Metals also rallied amid expectations that the US Fed might implement a rate cut. Last week's data indicated a moderation in inflation, leading traders to anticipate a 65% chance of a US rate cut by September.
Investors will be closely monitoring the minutes from the Fed's last policy meeting, set to be released on Wednesday, along with comments from various Fed officials.
In addition to the expectation of a rate cut by the US Fed, other major central banks are signaling their willingness to lower interest rates. Bank of England Governor Andrew Bailey hinted at possible rate cuts as soon as next month, while Sweden's central bank recently implemented its first interest rate cut in eight years.
Indian metals stocks have been rallying sharply, driven by expectations that the strong surge in metal prices will boost company margins. Stable production costs combined with higher selling prices are anticipated to lead to increased profits per unit sold.

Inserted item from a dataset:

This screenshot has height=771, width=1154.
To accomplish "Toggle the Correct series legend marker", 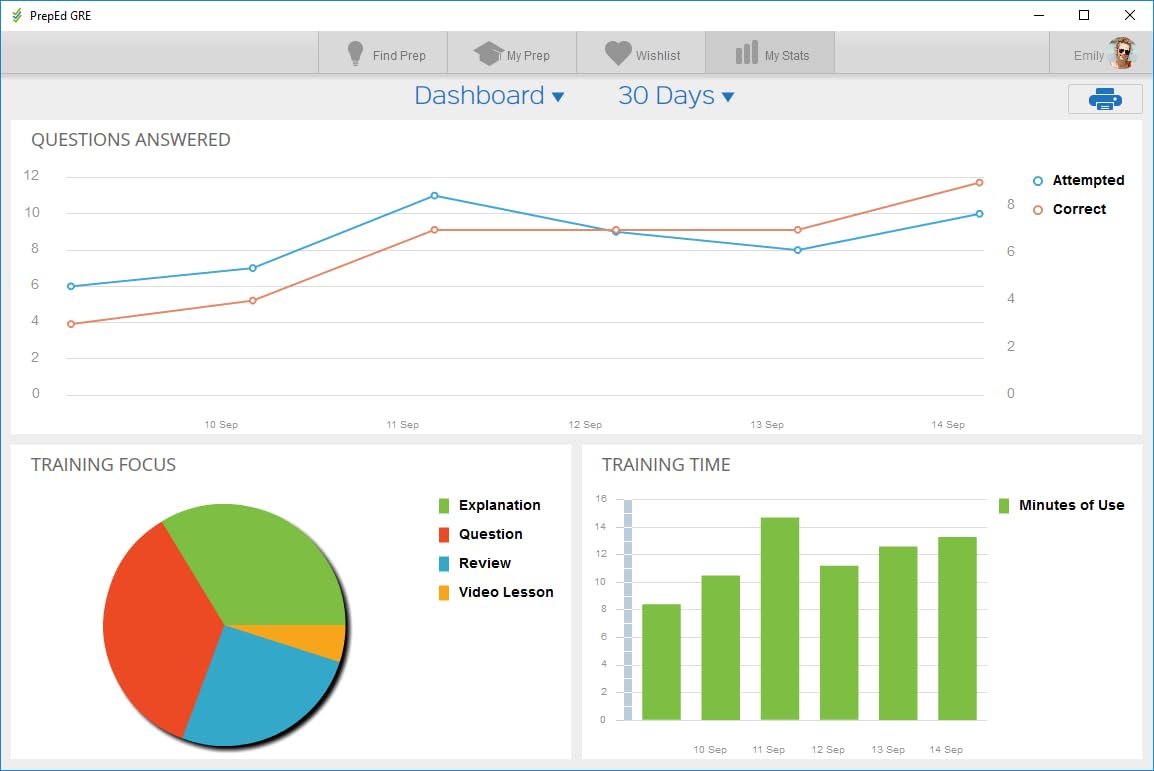I will 1038,210.
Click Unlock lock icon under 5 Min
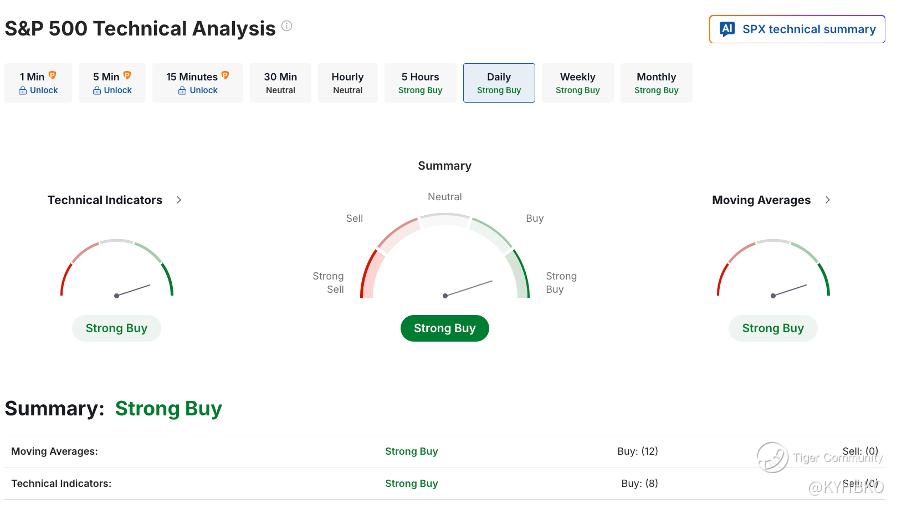This screenshot has height=508, width=902. [x=97, y=91]
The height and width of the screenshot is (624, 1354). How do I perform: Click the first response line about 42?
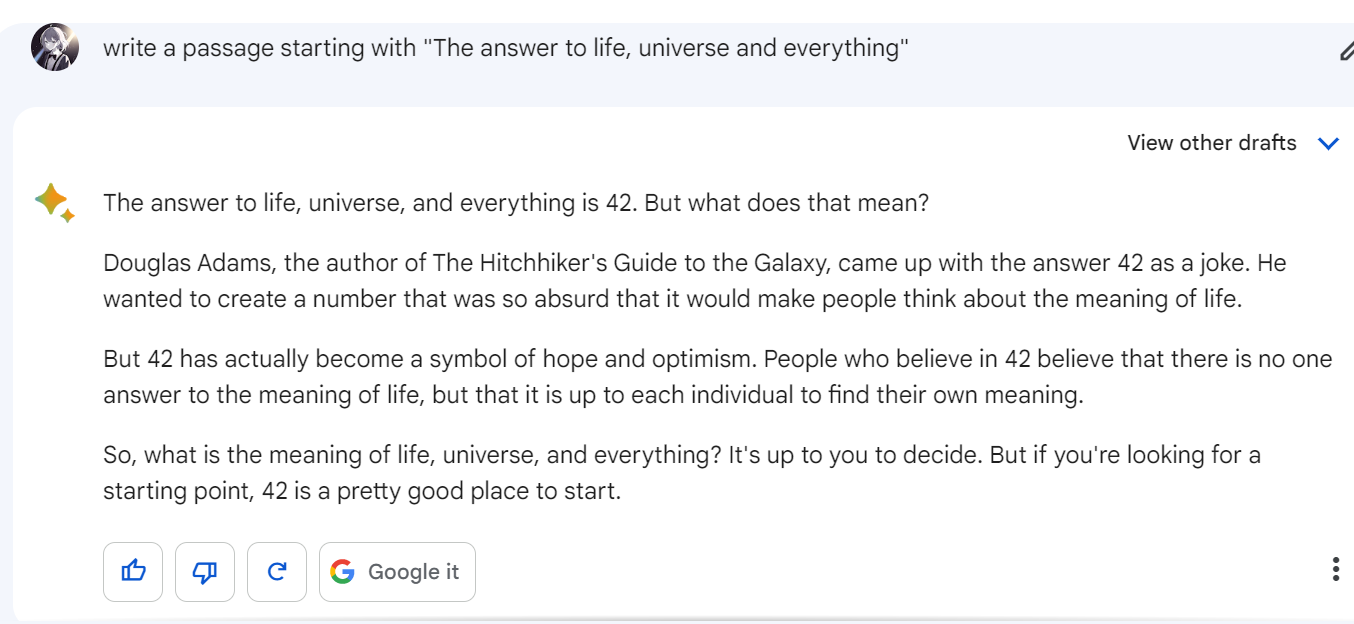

The Nifty Metal index hit another all-time high of 9,818 points in today's session. This milestone marked the index reaching a new record high approximately 22 times this year, reflecting sustained momentum and investor confidence. Notably, the index recorded fresh record highs on 10 occasions in April alone.
Among individual stocks, Hindustan Zinc shares have gained 101% so far this year, while Vedanta, MOIL, NALCO, Jindal Steel, SAIL, NMDC, and Coal India have all jumped between 30% and 87% during the same period.
Impressively, Hindustan Zinc's market capitalisation surged over Rs1.36 lakh crore in 2024 alone. Overall, the market capitalisation of seven companies, including Hindustan Zinc, Vedanta, Hindustan Copper, Steel Authority of India, Jindal Steel & Power, NALCO, and NMDC, has jumped by ₹3.13 lakh crore in CY24 so far.
Disclaimer: We advise investors to check with certified experts before taking any investment decisions.